=== What the exercise asks ===
At the line containing "This screenshot has", begin an exact copy of the lines below and continue through the final one, with no pictures.

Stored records
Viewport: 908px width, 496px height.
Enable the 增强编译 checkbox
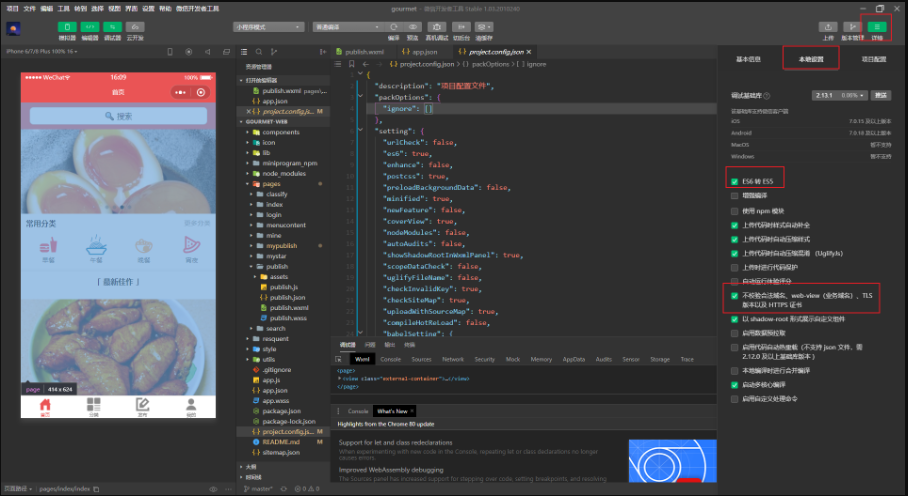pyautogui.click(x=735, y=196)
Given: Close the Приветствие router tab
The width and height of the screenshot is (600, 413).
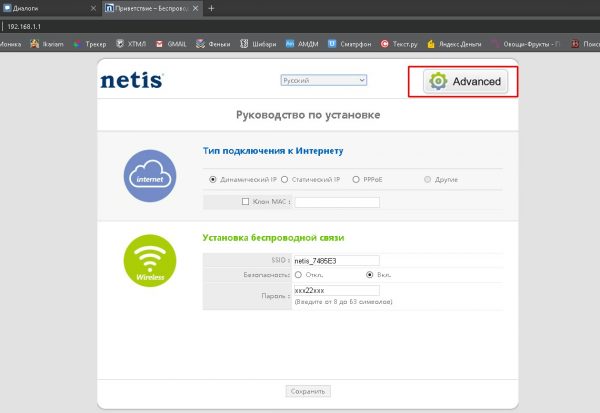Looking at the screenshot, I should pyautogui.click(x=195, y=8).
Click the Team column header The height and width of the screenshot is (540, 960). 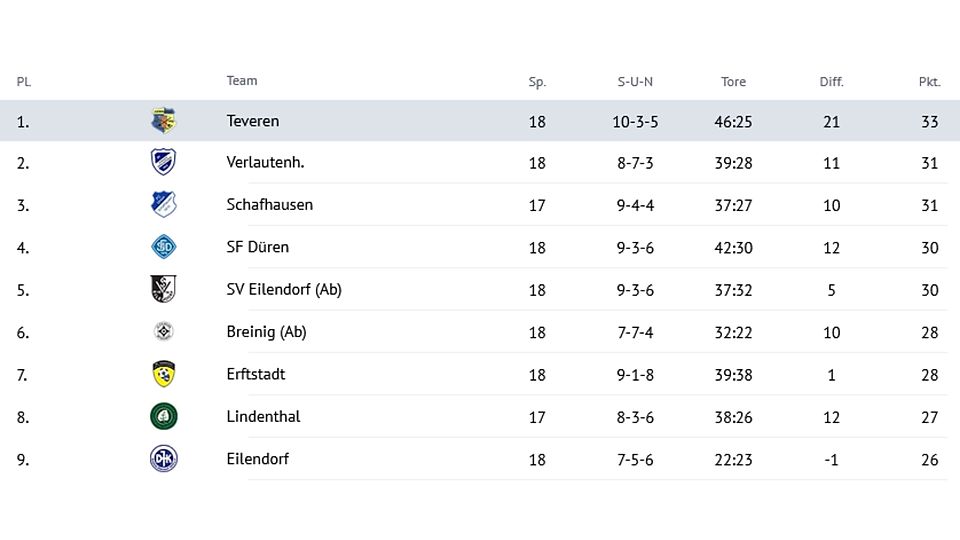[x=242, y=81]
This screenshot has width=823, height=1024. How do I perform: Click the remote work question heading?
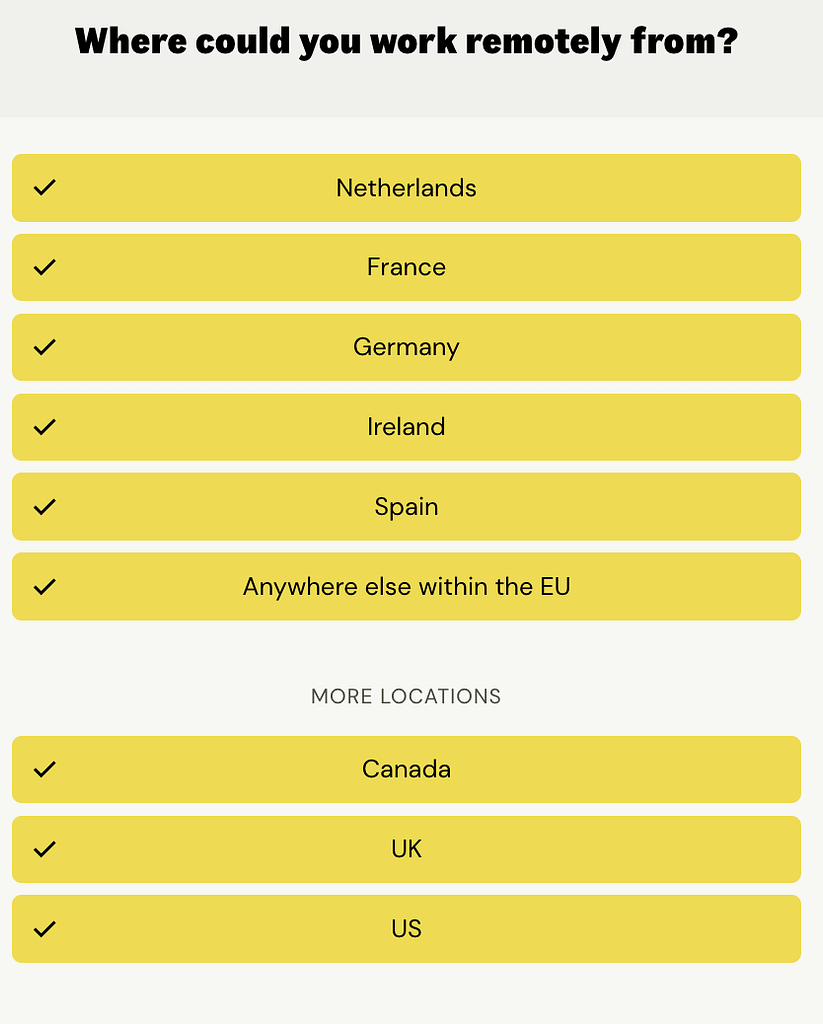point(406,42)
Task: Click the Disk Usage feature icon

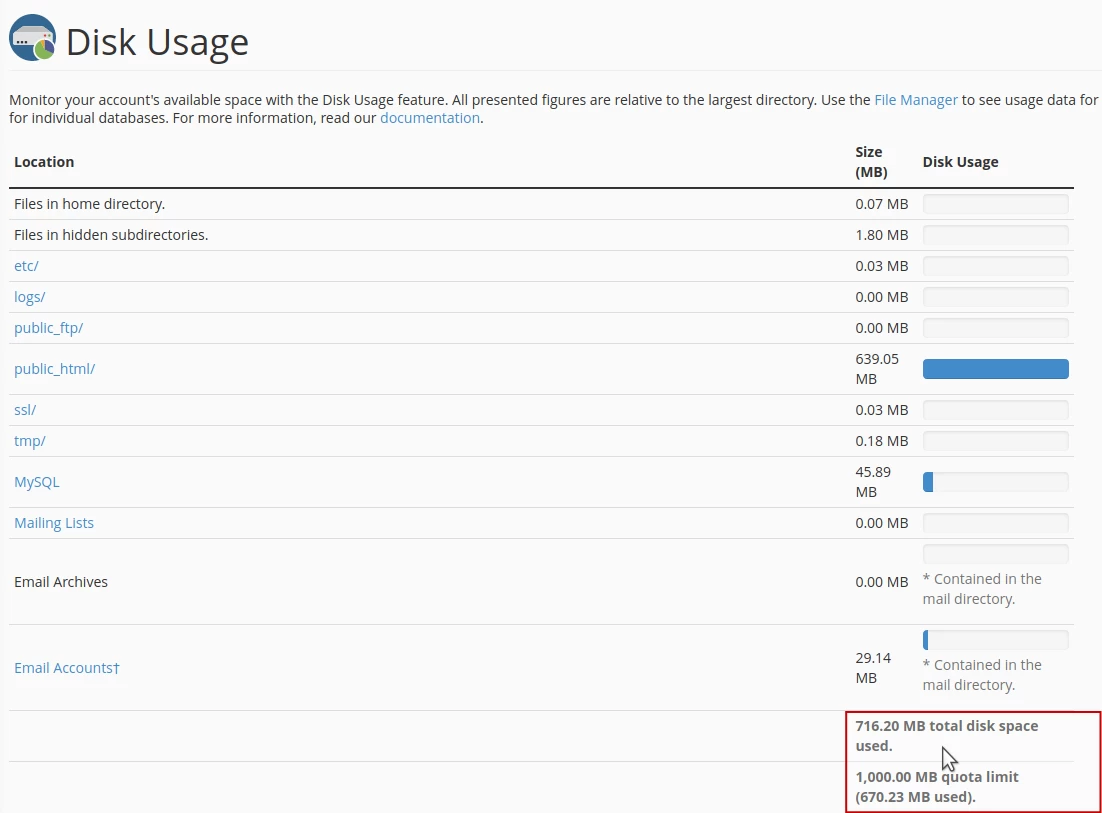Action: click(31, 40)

=== Response ===
This screenshot has width=823, height=1024. How do I perform: Click the remote work question heading?
point(406,42)
Task: Click the Disk Usage feature icon

Action: click(31, 40)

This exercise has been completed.